> **Recorded information**
____________
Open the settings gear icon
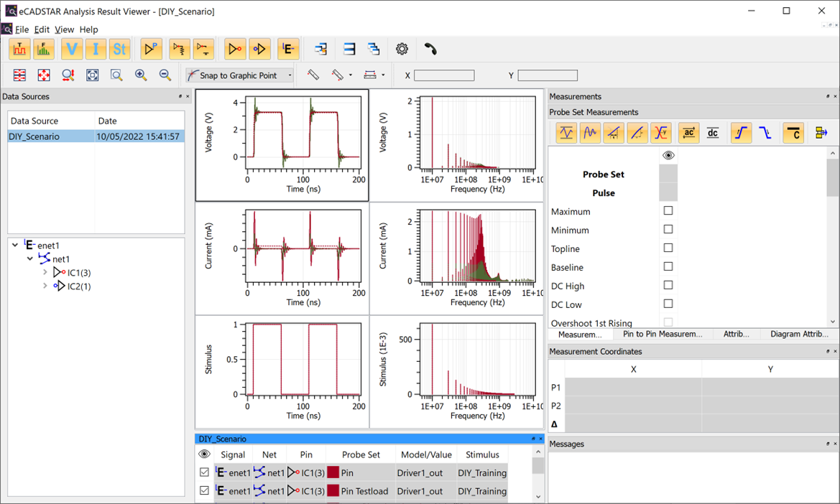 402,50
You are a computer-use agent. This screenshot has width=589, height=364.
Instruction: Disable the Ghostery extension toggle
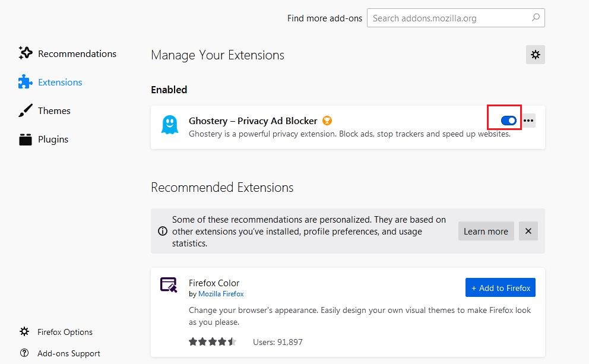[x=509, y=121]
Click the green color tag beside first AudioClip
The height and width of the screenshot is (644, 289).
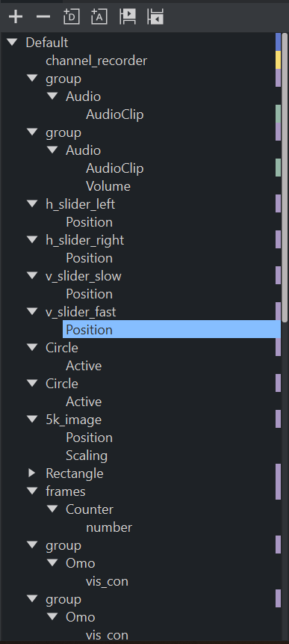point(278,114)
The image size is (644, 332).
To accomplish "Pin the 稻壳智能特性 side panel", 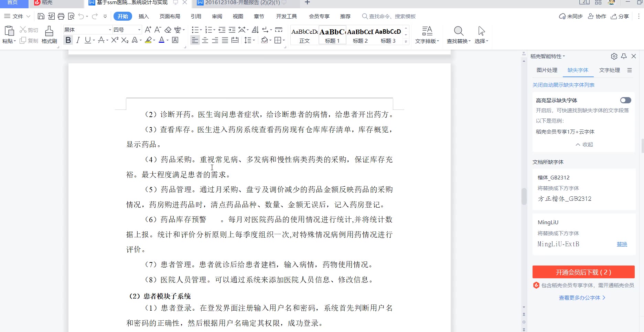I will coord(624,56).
____________
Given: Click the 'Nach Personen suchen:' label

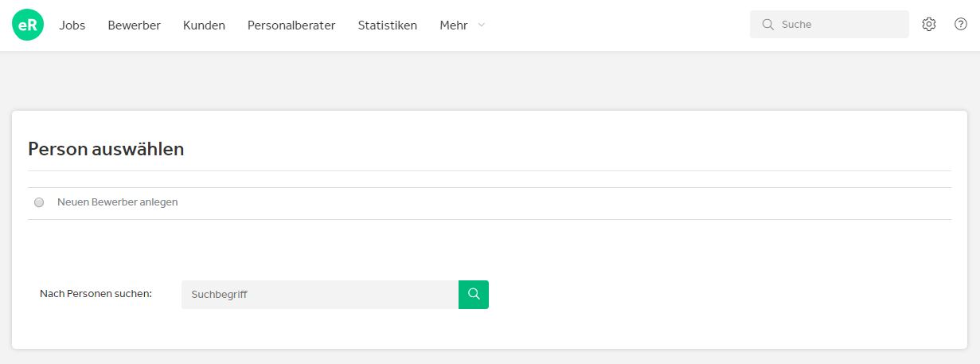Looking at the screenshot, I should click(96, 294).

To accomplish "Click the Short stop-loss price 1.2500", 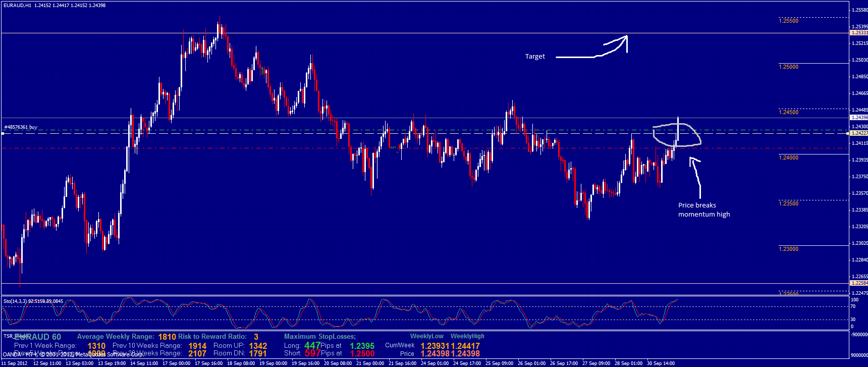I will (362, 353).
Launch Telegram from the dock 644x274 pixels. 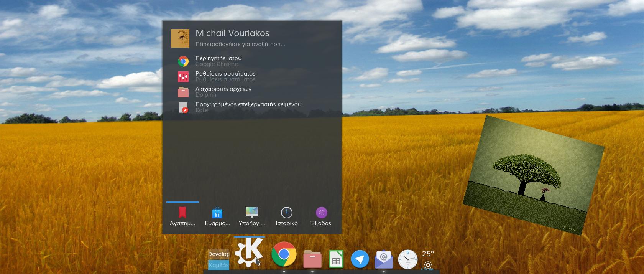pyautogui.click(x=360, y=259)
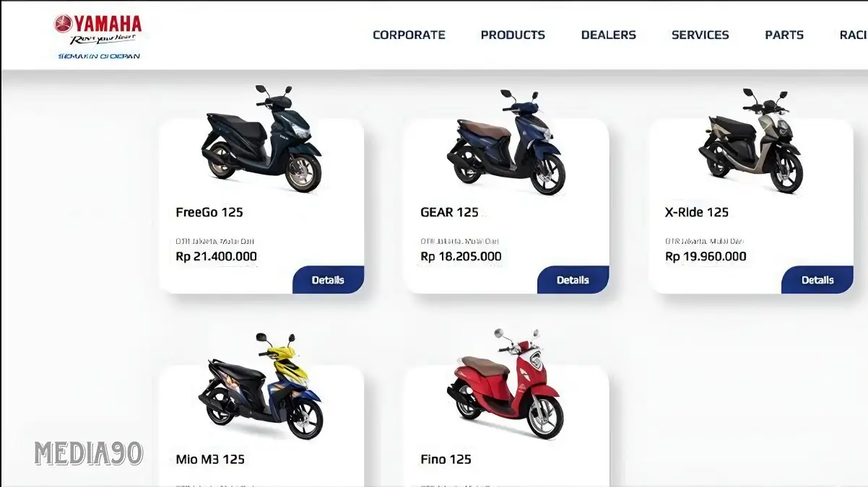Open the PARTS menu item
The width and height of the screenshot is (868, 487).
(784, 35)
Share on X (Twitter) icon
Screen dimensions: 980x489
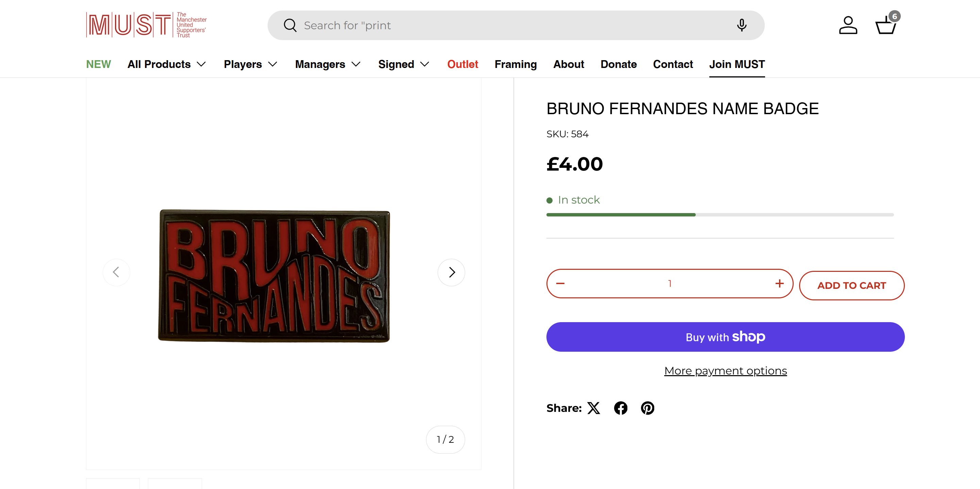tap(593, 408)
____________
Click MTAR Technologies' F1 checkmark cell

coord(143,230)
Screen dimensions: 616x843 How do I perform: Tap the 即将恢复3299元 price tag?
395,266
____________
> **Description of the task**
Within the listing above, print exactly the stretch beginning at the line that contains "Open the settings gear icon" and finishing at the line that contains "Click the green", ends kept, pictures left out, and nothing more.

> **Task result**
Open the settings gear icon
 402,50
You are a computer-use agent. This screenshot has width=589, height=364.
Instruction: Disable the Ghostery extension toggle
[x=509, y=121]
Click the green color tag beside first AudioClip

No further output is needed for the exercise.